## ACTIVITY:
Please work out how many lines in the material contain "computer" and give only that figure.

........

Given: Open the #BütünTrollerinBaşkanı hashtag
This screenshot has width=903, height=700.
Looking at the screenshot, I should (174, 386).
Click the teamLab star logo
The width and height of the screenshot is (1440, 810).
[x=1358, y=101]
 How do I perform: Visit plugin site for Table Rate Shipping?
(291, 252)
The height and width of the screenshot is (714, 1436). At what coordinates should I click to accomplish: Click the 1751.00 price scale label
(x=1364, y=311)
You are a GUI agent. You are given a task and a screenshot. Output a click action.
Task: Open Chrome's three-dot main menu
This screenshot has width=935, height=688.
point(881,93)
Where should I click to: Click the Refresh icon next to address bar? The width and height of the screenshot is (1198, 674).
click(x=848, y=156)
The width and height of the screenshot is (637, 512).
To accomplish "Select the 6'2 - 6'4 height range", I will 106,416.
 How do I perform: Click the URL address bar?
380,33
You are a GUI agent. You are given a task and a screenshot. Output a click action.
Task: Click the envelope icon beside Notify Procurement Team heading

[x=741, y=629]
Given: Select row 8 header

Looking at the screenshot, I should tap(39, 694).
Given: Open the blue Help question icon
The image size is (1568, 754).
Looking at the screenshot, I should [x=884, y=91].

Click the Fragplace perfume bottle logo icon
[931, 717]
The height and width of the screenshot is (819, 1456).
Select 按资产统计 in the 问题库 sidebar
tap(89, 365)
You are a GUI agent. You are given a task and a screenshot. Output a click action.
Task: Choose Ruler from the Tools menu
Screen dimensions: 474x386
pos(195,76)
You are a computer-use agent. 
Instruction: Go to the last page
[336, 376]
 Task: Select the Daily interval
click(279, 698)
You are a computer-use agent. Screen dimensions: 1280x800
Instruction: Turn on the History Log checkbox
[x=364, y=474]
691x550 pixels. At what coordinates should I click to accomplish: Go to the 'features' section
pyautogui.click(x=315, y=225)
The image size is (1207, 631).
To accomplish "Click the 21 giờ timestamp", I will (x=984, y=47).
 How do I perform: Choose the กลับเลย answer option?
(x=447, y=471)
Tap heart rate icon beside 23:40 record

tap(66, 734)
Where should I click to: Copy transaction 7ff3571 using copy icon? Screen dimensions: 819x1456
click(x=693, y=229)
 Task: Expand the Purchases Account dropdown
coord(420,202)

........

## ANSWER AREA:
2